We have made no serious efforts at reform to prevent another financial crisis. What are the chances of making substantial reforms to the nuclear industry? Or the fossil-fuel industry? The fact is, if we did redistribute profit and risk everywhere it is out of whack, the face of capitalism would be unrecognizable. That face wouldn't allow the concentration of capital in so few hands because they wouldn't have the strength to carry the risk.

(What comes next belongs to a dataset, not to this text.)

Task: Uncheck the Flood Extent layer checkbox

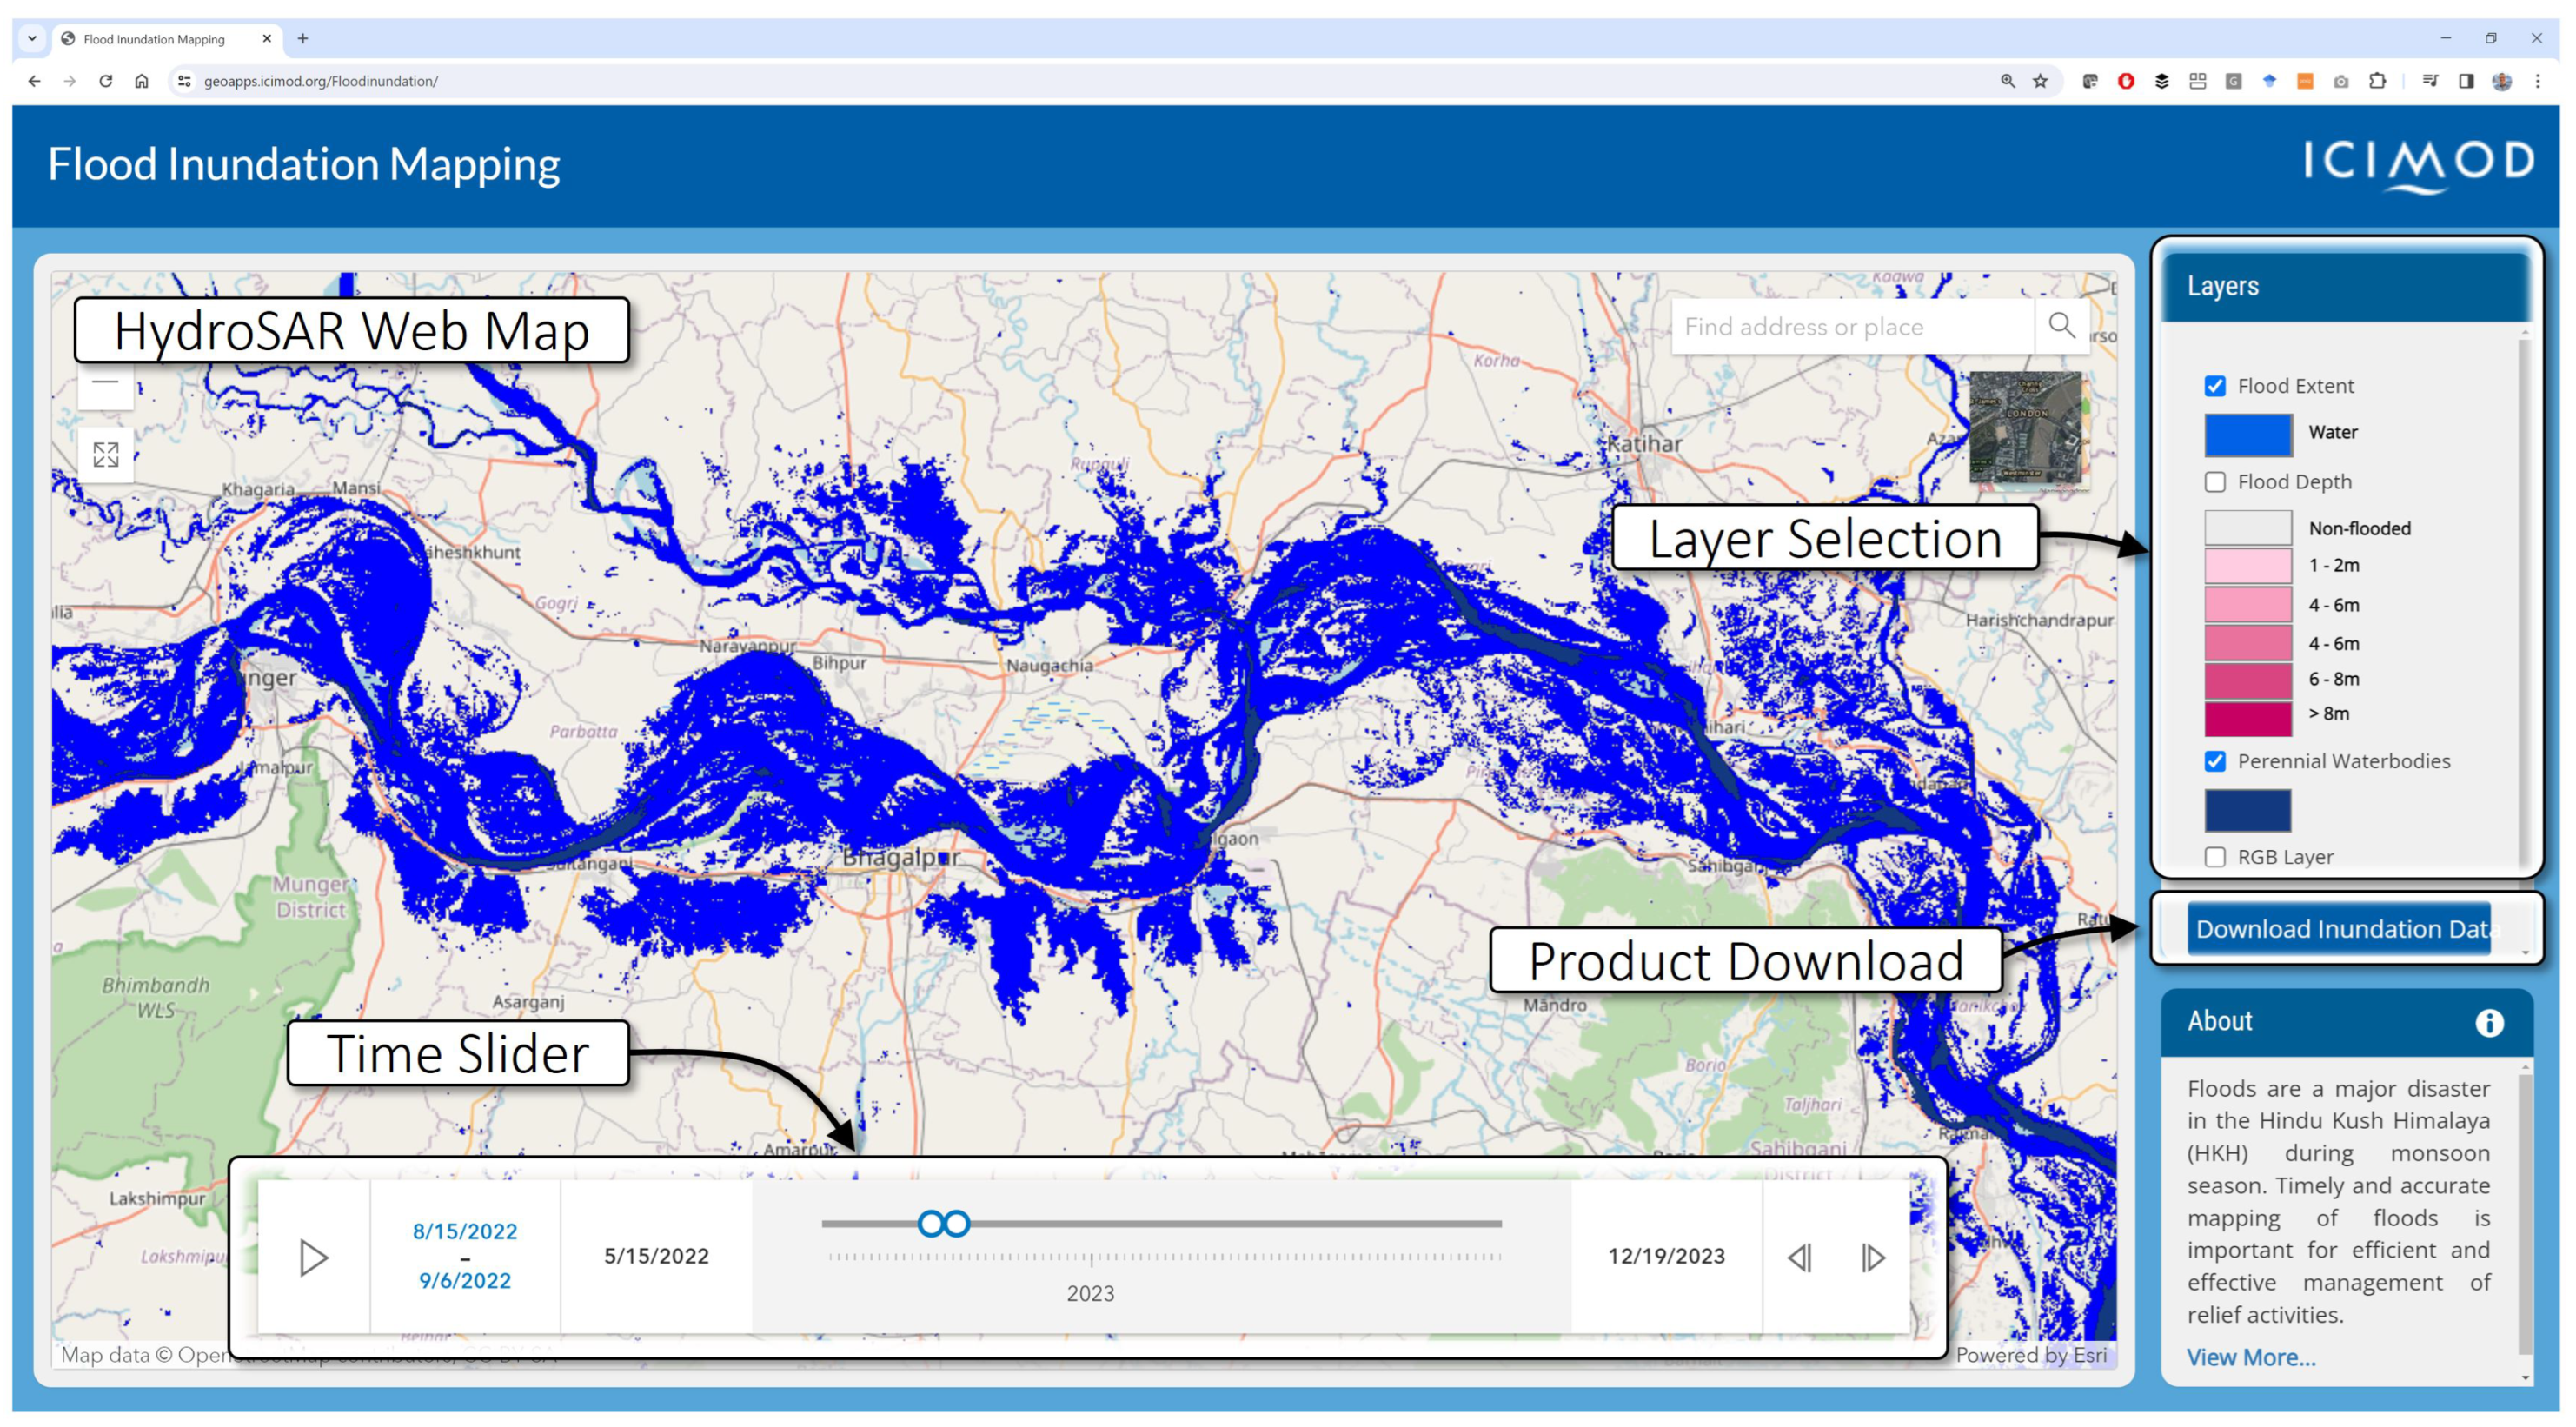Action: point(2215,386)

And here's the most interesting para:
This is why so many people deny the facts of climatology and the need to change our ways. Not because the science is uncertain. (Uncertainty is the hallmark of good science) Not because climatologists are all in on some New World Order socialist conspiracy. (Scientists prosper by undermining their colleague's theories, not participating in group-think. And besides, how do you explain Republican climatolgists?) Not because Al Gore is a hypocrite (What would that have to do with anything?) Not because the world was warmer 1000 years ago. (It wasn't). Not because the sun is to blame. (It isn't). Because reversing the inexorable rise in global average temperatures will require a new way of organizing our economies, one that scares the captains of industry far more than the spectre of rising sea levels, desertification, and ocean acidification scare the rest of us.
Bottomline folks, its not a zero sum game. Less nuclear does not equal to better health, less harm. As I've written before, in terms of analogy, nuclear accidents are like plane crashes - gruesome and deadly. But in terms of probability of being involved in an accident it's probably safer to travel by plane from say Mumbai to New Delhi than it is to travel by road.
We can't ignore nuclear power and the IMO the biggest takeaway from this tragic accident is not nuclear is a NO, NO but rather it is possible and imperative to design as many safety features as possible in future nuclear plants that we build. By we of course I mean India.